PROBLEM TO SOLVE
Continue the text on parental don'ts with teachers, picking up after its last sentence.

But whether you’re the parent of a student in a private, charter or public school, there’s a common list of not-often-publicized parental do’s and don’ts. I want to focus on the “don’ts.”

  1. Don’t get angry or argue with the teacher about your son’s or daughter’s receiving only a B+ or an A-. This smacks of entitlement and snobbery, while also reflecting poorly on your communication skills. Not everything your child does is flawless, and that’s not only okay, it’s also entirely human. There’s nothing wrong with striving for perfection, but you’re much better off politely inquiring what you child can do to improve next time.
  2. Similarly, don’t tell a teacher that as a history major yourself, you feel your daughter should have received a higher grade on an essay. There’s a lot more to teaching than sheer content knowledge, and your obvious bias aside, you don’t know how your daughter’s paper stacks-up against 9th-,10th-, 11th-, or 12th-grade standards.
  3. Don’t get angry over your child’s not being recommended for honors or Advanced Placement courses. Teachers work hard to place students where they are most likely to achieve the greatest success. By forcing your student to bite off more than she can chew, you show that you care more about how a transcript looks than your child’s intellectual growth. Few things make teachers more upset.
  4. On back-to-school night, don’t corner teachers to ask about your son or daughter’s progress. For many teachers, that evening is already fraught with enough tension and nerves. Expect to learn about what your child will be learning, and feel free to ask questions related to the curriculum. But it’s too early in the year to expect any authentic assessment on an individual’s performance.
  5. Don’t offer excuses as to why your son or daughter didn’t do the homework. This is all the more true if your student is an upper-classman, about to go to college. Except in rare or especially delicate situations, students should be encouraged not only to advocate for themselves, but also to deal with the consequences of their actions—or inactions, as the case may be.

SUPPLIED ENTRIES
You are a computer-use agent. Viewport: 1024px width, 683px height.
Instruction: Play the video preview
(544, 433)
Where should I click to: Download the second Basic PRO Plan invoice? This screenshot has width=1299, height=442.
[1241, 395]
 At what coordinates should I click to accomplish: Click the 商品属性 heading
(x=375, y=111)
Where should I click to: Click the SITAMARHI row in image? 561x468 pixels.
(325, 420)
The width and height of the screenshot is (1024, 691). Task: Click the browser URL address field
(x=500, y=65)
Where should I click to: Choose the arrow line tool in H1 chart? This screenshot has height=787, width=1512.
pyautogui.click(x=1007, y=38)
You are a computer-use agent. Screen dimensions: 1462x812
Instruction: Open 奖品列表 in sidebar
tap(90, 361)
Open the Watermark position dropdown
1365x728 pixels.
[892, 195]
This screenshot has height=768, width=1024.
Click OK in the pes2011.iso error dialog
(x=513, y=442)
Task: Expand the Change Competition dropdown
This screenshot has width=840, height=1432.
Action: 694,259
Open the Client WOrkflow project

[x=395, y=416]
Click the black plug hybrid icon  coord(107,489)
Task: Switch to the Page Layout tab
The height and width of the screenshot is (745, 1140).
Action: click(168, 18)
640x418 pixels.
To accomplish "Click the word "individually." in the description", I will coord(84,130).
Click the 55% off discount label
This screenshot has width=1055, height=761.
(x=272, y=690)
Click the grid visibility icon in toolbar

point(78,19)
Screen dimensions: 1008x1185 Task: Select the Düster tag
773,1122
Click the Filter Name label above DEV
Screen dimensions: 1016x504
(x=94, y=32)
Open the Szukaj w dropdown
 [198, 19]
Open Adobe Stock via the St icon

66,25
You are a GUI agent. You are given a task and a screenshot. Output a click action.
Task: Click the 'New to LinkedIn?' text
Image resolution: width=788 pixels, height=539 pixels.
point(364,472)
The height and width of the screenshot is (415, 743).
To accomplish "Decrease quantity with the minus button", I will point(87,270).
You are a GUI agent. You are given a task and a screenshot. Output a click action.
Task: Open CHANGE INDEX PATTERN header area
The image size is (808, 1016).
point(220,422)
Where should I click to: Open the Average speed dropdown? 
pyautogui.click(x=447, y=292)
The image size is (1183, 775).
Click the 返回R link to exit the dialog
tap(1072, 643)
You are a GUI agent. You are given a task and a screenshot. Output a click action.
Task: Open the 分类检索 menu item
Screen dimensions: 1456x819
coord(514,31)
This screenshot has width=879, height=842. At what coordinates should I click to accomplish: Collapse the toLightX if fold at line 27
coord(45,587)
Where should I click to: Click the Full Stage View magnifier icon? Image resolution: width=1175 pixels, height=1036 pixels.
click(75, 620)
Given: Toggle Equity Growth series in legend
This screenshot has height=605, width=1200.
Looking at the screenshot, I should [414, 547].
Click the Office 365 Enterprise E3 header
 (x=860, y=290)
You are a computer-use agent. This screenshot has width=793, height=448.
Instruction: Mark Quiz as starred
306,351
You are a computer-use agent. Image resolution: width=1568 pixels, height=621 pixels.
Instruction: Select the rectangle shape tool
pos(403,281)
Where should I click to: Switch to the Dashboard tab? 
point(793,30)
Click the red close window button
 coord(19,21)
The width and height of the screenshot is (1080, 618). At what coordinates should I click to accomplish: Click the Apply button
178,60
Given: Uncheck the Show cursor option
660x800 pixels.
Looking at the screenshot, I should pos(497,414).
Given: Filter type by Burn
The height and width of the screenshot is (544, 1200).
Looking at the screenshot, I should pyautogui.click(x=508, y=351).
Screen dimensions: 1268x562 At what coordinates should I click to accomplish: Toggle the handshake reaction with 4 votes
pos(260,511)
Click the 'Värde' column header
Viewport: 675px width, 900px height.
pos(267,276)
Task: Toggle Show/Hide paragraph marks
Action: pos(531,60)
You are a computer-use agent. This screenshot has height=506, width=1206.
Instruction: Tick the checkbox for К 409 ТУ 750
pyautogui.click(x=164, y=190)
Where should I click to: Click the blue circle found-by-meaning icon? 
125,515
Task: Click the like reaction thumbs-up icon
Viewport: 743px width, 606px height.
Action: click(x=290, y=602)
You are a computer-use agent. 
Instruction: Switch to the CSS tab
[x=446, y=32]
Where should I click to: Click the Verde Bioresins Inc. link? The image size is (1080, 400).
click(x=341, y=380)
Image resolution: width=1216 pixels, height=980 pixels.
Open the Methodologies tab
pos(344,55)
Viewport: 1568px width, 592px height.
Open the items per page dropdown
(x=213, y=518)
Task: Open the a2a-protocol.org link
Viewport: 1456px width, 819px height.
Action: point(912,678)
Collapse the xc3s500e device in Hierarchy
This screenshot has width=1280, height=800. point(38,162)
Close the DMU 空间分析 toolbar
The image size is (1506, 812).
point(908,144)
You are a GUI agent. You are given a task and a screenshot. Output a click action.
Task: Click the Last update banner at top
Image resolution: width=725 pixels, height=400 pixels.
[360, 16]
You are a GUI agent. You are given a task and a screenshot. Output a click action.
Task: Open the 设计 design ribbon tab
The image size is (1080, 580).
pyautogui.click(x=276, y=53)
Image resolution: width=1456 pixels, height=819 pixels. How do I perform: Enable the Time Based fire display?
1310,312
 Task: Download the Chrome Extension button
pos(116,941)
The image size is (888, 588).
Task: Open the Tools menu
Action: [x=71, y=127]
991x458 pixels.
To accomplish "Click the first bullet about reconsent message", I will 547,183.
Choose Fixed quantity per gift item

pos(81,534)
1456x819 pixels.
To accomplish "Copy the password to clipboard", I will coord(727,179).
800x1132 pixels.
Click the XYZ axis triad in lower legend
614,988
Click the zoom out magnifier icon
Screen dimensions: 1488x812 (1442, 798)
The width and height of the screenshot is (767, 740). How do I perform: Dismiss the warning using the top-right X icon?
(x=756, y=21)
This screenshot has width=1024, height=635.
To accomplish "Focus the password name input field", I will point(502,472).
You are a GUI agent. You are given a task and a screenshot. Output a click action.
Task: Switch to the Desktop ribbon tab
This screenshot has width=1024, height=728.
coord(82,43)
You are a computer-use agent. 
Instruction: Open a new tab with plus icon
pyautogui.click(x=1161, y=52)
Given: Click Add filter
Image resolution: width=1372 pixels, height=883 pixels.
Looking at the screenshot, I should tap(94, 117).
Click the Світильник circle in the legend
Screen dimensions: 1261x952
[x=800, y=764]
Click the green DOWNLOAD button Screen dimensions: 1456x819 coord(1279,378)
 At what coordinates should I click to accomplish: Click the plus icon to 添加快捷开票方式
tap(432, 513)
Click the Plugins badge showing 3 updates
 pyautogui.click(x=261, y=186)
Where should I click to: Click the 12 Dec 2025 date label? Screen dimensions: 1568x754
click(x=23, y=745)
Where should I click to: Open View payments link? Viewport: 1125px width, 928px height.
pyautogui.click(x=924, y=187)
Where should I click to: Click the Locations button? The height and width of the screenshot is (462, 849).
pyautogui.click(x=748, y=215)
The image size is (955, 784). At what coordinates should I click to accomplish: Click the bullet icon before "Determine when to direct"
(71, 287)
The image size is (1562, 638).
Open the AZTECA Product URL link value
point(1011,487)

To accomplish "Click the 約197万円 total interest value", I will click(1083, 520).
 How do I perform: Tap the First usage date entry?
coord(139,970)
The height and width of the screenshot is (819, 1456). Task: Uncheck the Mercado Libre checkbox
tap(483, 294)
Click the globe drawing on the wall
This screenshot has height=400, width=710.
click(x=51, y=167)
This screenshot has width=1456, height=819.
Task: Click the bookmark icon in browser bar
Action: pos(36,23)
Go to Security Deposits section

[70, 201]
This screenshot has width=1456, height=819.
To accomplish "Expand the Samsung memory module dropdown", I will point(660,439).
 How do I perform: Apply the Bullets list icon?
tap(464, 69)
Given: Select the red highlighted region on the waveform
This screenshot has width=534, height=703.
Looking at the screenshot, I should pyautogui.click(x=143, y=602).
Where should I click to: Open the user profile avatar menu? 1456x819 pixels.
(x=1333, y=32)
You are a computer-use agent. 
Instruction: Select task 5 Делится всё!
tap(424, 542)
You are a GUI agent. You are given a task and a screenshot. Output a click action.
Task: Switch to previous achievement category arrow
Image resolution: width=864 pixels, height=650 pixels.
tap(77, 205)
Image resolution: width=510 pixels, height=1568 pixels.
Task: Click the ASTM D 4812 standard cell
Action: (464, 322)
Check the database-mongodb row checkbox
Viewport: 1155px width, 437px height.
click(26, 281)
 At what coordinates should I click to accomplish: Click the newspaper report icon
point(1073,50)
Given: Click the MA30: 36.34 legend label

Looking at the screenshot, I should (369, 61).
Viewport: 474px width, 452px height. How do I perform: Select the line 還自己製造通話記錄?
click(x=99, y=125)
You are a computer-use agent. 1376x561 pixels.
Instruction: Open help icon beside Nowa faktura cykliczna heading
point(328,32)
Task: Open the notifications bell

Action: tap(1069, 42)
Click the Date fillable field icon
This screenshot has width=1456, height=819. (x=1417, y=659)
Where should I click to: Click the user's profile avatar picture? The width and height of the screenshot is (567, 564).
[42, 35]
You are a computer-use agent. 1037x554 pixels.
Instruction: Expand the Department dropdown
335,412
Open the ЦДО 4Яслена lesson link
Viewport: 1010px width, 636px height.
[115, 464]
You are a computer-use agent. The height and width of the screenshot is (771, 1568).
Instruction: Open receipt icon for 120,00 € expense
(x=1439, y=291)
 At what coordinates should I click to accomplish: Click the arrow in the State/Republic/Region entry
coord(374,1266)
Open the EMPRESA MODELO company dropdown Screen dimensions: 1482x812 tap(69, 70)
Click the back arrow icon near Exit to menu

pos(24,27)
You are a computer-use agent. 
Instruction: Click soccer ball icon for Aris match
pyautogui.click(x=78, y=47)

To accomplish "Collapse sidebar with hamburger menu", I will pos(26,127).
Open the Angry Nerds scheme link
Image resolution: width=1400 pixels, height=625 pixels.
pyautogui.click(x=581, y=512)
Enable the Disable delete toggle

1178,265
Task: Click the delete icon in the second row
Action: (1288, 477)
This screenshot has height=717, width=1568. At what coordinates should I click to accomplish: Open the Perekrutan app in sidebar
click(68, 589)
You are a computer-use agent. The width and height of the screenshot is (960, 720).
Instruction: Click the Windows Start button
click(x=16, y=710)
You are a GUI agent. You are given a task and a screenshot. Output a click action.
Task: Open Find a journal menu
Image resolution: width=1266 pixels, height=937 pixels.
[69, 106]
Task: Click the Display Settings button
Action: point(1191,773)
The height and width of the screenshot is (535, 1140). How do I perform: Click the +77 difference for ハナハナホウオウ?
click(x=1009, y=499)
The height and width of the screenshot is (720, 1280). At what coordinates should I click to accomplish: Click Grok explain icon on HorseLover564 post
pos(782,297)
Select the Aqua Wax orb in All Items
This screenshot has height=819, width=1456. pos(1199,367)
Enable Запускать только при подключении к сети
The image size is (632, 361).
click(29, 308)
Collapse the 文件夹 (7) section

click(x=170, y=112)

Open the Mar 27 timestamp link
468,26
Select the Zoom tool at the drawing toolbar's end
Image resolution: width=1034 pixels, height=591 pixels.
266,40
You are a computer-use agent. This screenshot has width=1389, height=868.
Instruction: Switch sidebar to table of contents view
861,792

RESULT
  6. Nothing smells more like a “bribe” than a fancy gift. Even if this isn’t the intent, as in most cases I’m sure it’s not, perception is reality. Over the holidays or on special occasions throughout the year, a simple “thank-you” card more than suffices. On the whole, teachers are much more comfortable with receiving larger gifts from graduating students, after final grades have been entered.
  7. Wait until after graduation to invite teachers over for dinner. Most teachers feel honored by such an offer, but it’s important to remain friendly, not friends, with students and their families. Certainly, this can change after graduation. I’ve become friends with several of my former students and their families, but only after commencement.
  8. Don’t tell teachers that an assignment is “stupid” or “childish.” Rarely, this may be the case, but it’s important to use tact and politeness when communicating your feelings. Otherwise, you risk burning bridges and otherwise inflaming the situation. Teachers are professionals, and they deserve to be treated as such—even if they make a mistake now and again.
  9. Don’t approach teachers as if they are servants, at your beck and call. If you wish to speak with a teacher, please, take the time to email or call for an appointment. Don’t just show-up.
  10. Don’t go over a teacher’s head. If you a have question or concern, as a first step, reach out to the teacher first. Afterward, if you are still unsatisfied, contact the department chair. If after doing that you are still unsatisfied, as a last resort, contact an upper-level administrator.

If you’re a teacher, do you have any other advice for how parents should or shouldn’t communicate with teachers?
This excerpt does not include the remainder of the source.